Request
Rewrite the material from the line with "Task: Focus the" up to and including the line with "Where should I", swapping "terminal" for "text" and changing nothing else.

Items

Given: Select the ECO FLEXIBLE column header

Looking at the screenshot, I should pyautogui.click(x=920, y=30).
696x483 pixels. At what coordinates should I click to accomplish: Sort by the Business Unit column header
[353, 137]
---
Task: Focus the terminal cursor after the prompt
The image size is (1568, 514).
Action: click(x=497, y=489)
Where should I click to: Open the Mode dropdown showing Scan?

Correct response
Task: Focus the text cursor after the prompt
The image size is (1568, 514).
Action: click(x=497, y=489)
Where should I click to: Open the Mode dropdown showing Scan?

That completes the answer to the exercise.